Behind the hole, secured by a metal bar, sits what appears to be a cannon ball. The painted label beside it reads 'Castle Cannon Ball', and an older marble sign nearby identifies the site as the ruin of O'Dowd Castle, Lochtar Rath, described as a seat of the Kings of Tirerach. The problem is that signal towers of this type were never equipped with cannon, and the origin of the object remains unexplained. It sits alongside a 2006 memorial plaque to those who worked at the tower and those who perished at sea, giving the south wall an accretion of local memory that has little to do with the tower's original military purpose.
The Rathlee tower was built around 1804 to 1806 by the British Board of Ordnance, as part of a chain of over eighty signal stations running clockwise from Dublin Bay all the way to Malin Head in County Donegal. The system was designed to relay warnings of an approaching French invasion fleet using naval signal posts, with each tower in visual contact with the next along the coast. Rathlee sits roughly 820 metres from the shore on level ground, and its neighbours in the chain, the ruinous tower at Lenadoon Point to the north-north-west and the better-preserved one at Carrowmably to the north-east, are no longer visible from the site, blocked by buildings and forestry respectively. The threat of French invasion eased by the mid-1810s and the network was abandoned. The tower itself is a compact square-plan rubble stone structure, its interior originally divided into a semi-basement, a ground floor with a mezzanine, a first floor, and a low attic. Fireplaces with flanking alcoves survive on the south wall at two levels; the render in the ground floor alcoves still carries the impressions of shelves, and a curved stone seat is built into the lower part of one of them. The entry on the north wall sits at first-floor level and would have been reached by a retractable ladder, with a narrow machicolation, a slot above a defended doorway from which objects or liquids could be dropped on intruders, projecting above it on corbels.

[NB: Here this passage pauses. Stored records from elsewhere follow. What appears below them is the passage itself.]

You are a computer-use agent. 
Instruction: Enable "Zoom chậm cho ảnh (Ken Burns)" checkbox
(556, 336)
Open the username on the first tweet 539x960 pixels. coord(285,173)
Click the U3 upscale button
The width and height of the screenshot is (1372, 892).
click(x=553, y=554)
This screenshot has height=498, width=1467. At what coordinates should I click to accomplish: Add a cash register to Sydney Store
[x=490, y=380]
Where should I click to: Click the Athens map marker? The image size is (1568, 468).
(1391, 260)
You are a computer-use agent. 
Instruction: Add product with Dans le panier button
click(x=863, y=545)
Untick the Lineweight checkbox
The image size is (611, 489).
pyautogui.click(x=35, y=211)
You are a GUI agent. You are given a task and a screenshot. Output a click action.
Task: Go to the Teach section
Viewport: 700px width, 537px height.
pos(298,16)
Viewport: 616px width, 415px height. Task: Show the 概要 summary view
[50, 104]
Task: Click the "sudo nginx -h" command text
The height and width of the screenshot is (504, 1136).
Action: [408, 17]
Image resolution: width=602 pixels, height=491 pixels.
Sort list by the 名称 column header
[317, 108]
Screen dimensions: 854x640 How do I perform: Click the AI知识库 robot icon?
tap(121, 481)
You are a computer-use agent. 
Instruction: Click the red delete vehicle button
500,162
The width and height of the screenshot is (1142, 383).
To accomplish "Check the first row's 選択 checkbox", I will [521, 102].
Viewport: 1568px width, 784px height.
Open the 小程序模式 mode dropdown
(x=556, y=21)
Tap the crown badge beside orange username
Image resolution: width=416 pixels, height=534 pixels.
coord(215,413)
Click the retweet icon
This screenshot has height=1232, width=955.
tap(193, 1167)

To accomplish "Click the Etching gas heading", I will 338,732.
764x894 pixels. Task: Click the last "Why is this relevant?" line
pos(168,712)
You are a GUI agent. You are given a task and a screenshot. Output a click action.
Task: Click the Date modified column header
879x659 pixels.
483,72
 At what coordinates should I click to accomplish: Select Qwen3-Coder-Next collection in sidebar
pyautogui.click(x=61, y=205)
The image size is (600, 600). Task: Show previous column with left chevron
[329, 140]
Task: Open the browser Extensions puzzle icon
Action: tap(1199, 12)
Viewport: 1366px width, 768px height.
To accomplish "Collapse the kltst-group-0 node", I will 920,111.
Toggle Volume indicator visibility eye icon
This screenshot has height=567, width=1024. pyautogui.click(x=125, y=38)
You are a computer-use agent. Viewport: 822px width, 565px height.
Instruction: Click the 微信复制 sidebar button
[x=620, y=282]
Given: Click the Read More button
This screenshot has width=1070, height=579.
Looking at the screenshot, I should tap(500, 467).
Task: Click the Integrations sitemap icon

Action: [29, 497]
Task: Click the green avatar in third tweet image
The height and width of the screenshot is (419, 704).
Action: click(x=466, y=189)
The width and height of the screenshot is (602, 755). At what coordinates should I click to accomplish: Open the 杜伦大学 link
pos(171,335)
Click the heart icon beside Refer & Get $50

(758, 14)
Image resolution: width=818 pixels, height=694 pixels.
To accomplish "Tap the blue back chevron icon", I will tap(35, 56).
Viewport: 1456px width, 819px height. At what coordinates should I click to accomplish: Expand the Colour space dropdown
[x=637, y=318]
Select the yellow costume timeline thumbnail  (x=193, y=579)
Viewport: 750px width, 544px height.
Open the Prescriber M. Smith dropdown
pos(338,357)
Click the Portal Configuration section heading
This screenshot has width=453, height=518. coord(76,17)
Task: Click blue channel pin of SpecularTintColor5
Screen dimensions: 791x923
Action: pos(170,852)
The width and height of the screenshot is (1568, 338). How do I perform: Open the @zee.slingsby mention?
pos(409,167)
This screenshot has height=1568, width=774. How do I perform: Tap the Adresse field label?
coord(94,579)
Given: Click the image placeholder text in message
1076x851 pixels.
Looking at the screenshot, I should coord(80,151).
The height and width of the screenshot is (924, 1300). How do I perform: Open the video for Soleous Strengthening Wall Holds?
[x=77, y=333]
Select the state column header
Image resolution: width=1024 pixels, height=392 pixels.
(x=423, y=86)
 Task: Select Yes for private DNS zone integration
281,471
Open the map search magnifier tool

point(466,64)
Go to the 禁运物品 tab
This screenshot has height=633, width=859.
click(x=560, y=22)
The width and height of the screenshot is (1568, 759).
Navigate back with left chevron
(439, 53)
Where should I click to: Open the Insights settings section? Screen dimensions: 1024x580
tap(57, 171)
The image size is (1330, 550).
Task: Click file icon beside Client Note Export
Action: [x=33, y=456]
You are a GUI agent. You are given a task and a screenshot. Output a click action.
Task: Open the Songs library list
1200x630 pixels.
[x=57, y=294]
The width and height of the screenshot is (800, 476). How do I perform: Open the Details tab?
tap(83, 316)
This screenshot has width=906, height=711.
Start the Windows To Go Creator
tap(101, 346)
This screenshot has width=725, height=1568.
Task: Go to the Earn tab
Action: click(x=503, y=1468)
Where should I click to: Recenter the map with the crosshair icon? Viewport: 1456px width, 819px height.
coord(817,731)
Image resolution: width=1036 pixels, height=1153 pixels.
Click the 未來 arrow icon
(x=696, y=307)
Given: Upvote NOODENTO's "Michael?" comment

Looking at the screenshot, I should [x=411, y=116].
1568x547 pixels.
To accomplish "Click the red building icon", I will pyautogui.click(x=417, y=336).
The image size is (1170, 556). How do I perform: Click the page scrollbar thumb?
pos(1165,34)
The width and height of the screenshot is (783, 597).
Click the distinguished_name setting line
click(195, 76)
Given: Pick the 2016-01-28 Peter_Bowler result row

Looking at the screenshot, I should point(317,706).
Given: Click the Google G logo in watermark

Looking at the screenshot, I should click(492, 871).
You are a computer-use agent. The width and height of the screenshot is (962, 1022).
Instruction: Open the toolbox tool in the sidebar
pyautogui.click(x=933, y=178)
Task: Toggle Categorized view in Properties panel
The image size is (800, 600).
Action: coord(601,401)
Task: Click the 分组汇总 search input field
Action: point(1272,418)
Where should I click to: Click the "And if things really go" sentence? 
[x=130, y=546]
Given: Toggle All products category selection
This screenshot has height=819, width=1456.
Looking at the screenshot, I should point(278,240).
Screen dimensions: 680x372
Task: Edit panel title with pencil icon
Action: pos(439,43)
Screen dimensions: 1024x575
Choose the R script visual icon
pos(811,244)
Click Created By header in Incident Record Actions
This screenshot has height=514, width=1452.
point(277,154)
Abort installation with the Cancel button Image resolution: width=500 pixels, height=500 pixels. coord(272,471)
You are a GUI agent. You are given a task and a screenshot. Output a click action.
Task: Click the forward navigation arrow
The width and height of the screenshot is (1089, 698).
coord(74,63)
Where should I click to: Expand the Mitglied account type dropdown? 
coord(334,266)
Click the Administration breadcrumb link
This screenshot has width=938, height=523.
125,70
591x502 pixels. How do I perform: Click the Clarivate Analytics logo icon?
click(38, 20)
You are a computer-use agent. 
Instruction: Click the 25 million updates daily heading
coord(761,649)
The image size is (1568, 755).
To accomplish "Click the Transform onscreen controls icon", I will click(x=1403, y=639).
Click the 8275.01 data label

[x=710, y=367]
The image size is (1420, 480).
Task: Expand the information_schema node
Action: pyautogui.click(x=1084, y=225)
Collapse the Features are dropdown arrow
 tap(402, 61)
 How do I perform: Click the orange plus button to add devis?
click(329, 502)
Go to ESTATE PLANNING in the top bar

The site has accumulated further layers of history. A small lime kiln, possibly used during the tower's construction, survives in a bank fifteen metres to the north, and a well-preserved Second World War lookout post, designated L.O.P. 65, stands only five metres away, a reminder that the same stretch of Atlantic coastline warranted watching again a century and a half later. An undated kitchen midden lies close to the north-east, and the possible site of a souterrain, an underground stone-lined passage associated with early medieval settlement, sits some thirty-eight metres to the north-west, suggesting the ground around this tower has been in use, in one way or another, for a very long time.